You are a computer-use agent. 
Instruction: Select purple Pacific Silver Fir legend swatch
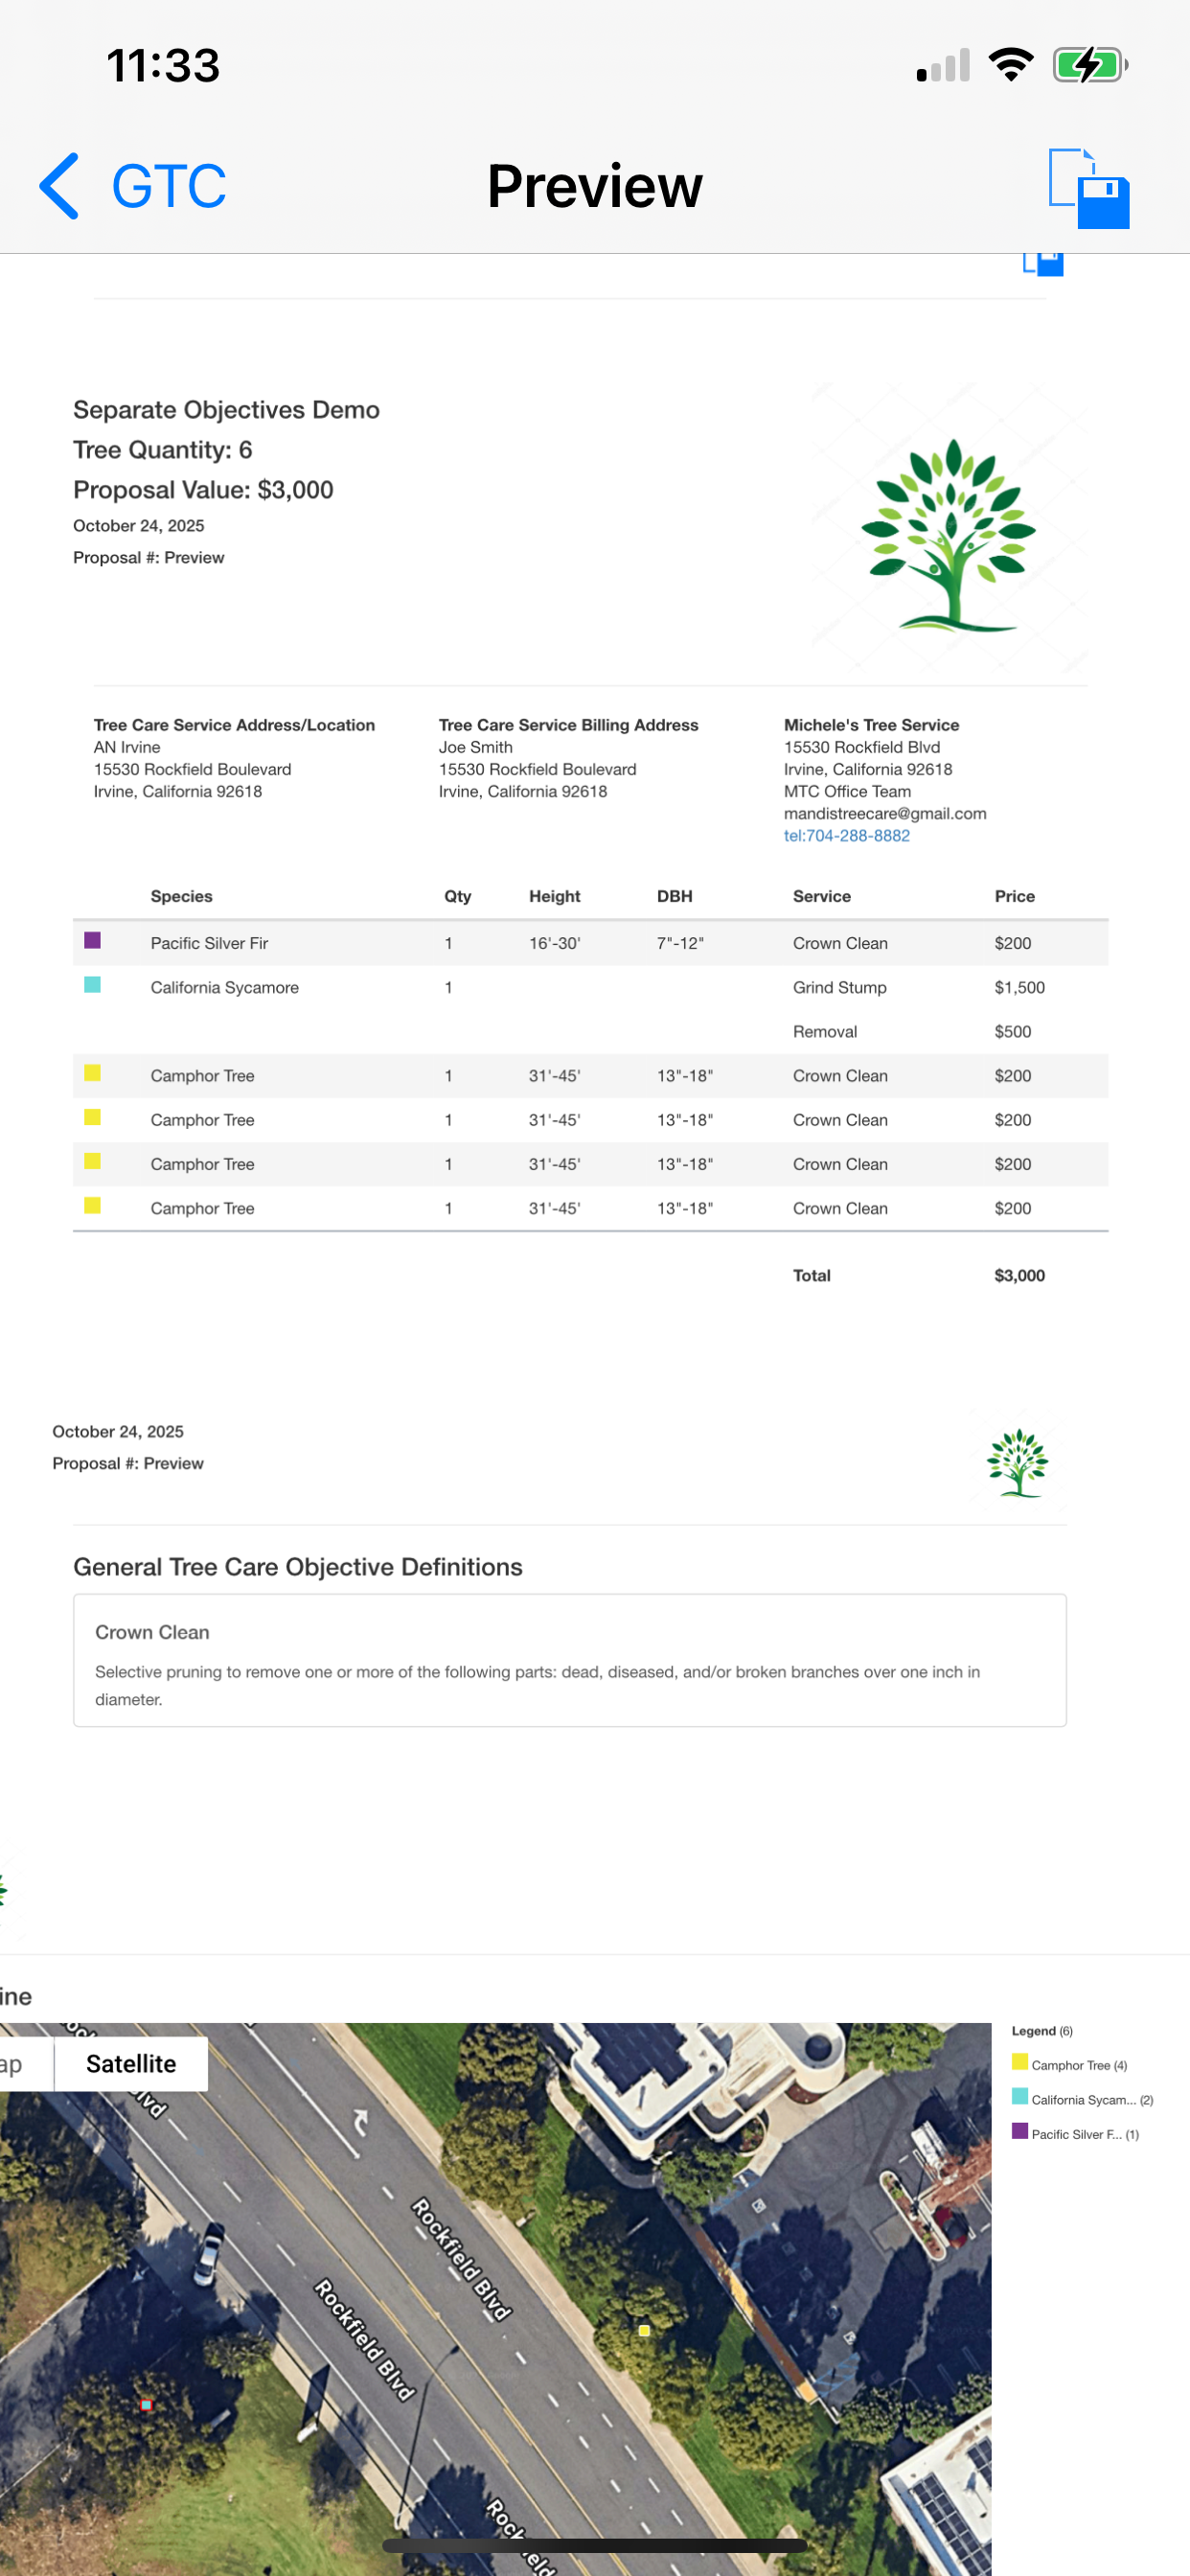pos(1019,2130)
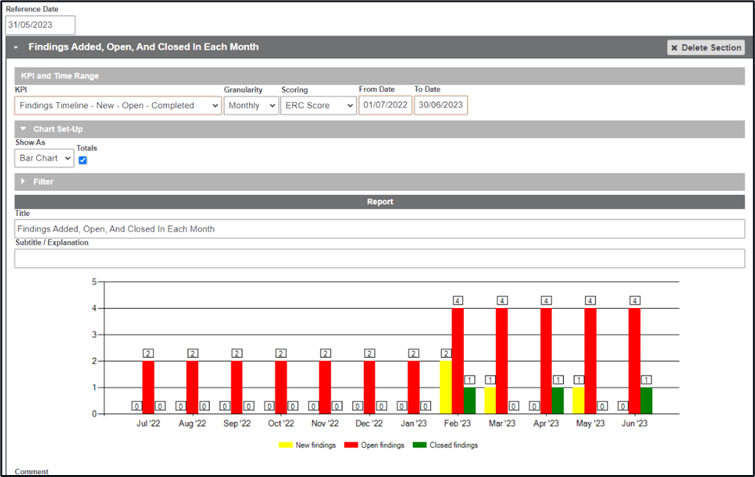
Task: Click the KPI and Time Range header
Action: click(60, 76)
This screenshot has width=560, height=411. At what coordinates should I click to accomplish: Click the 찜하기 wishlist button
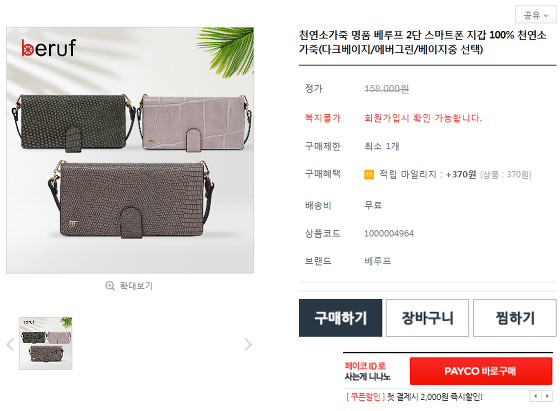coord(515,318)
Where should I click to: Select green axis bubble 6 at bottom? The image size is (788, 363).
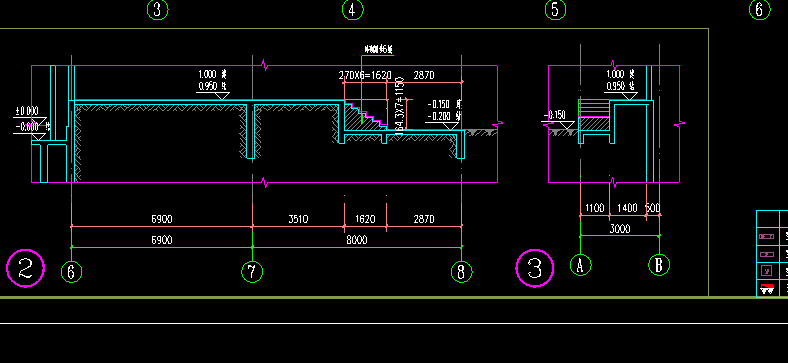(x=71, y=272)
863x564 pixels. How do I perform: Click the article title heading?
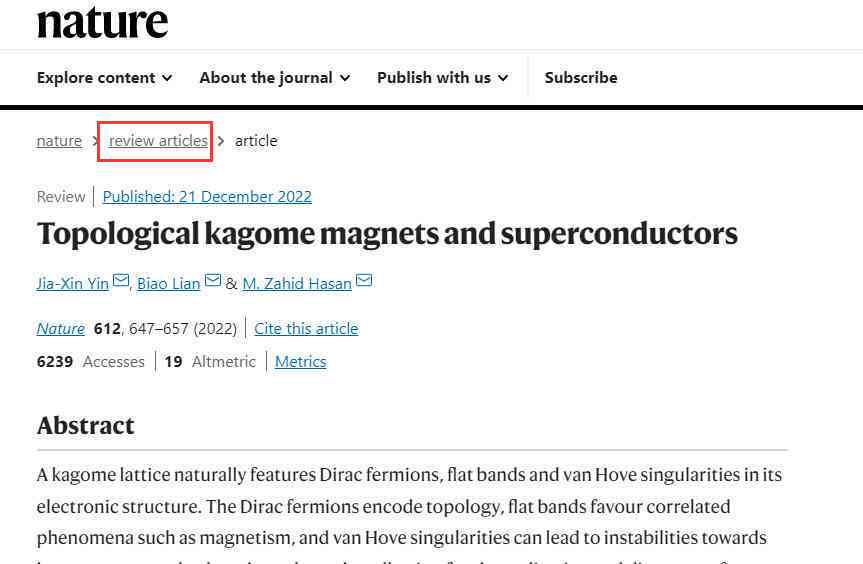[x=387, y=234]
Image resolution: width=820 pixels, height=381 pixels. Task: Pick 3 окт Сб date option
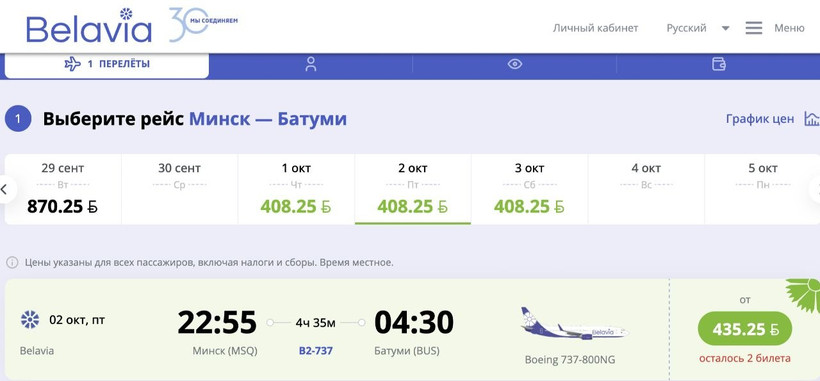[529, 189]
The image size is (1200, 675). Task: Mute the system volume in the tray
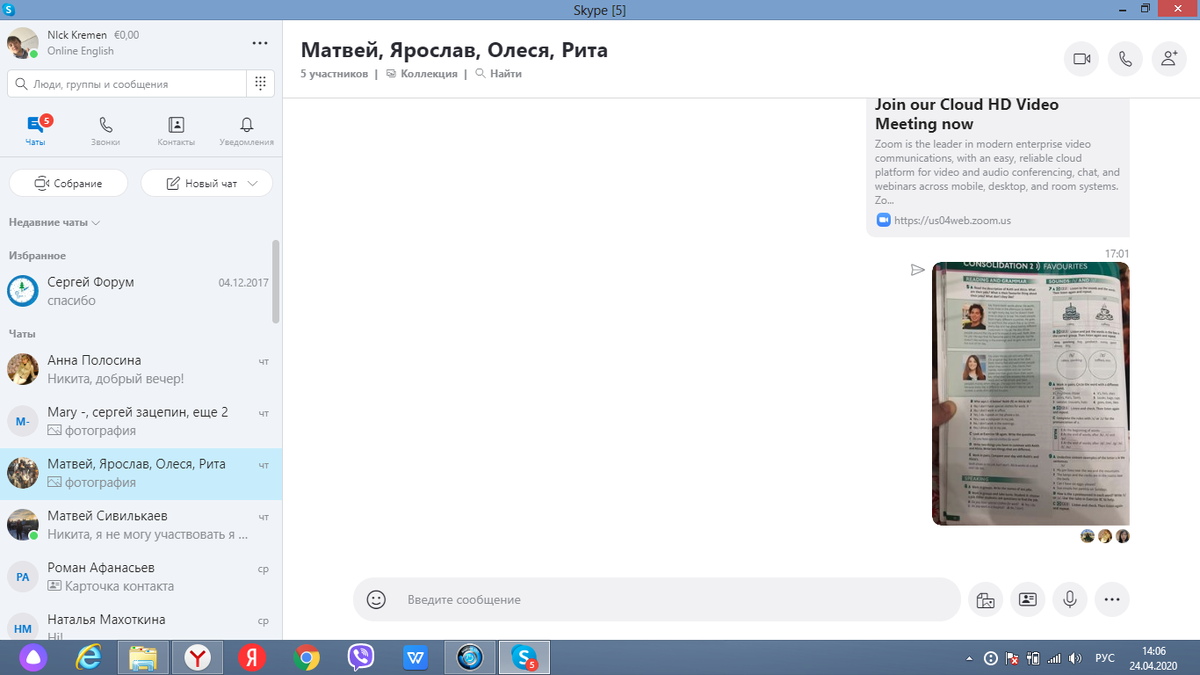pos(1075,658)
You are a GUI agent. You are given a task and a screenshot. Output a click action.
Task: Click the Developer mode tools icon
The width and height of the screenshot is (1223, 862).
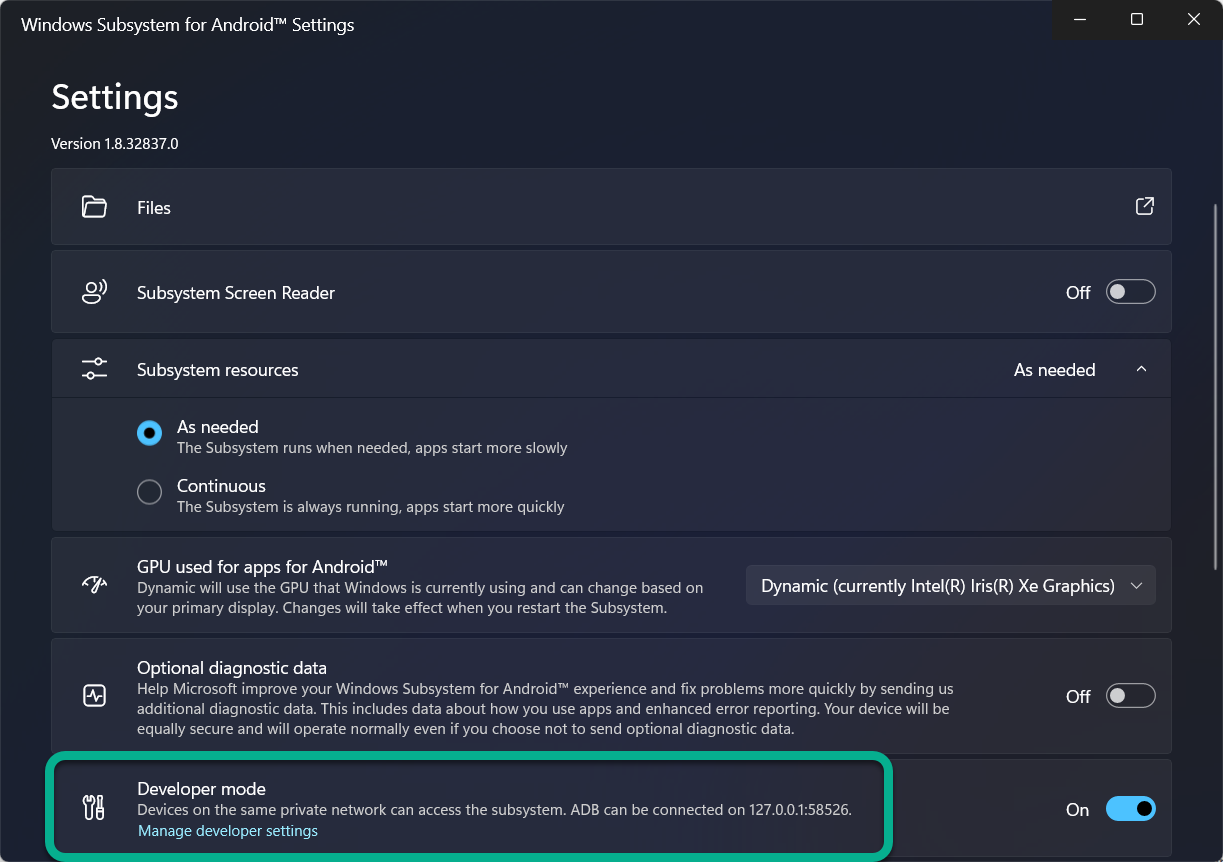click(95, 808)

- _EXERCISE PROMPT_
All lines from the line with "Where should I" through the final line of the data, both included, are to be repeated exactly; no other lines and no pictures.

- _TASK ANSWER_
Where should I click to: Select green axis bubble 6 at bottom? The image size is (788, 363).
(x=71, y=272)
863x564 pixels. How do I perform: Click the article title heading?
[x=387, y=234]
Image resolution: width=820 pixels, height=381 pixels. Task: Pick 3 окт Сб date option
[529, 189]
The image size is (1200, 675). Task: Mute the system volume in the tray
pos(1075,658)
You are a GUI agent. You are given a task and a screenshot. Output a click action.
Task: Click the Developer mode tools icon
The width and height of the screenshot is (1223, 862).
click(95, 808)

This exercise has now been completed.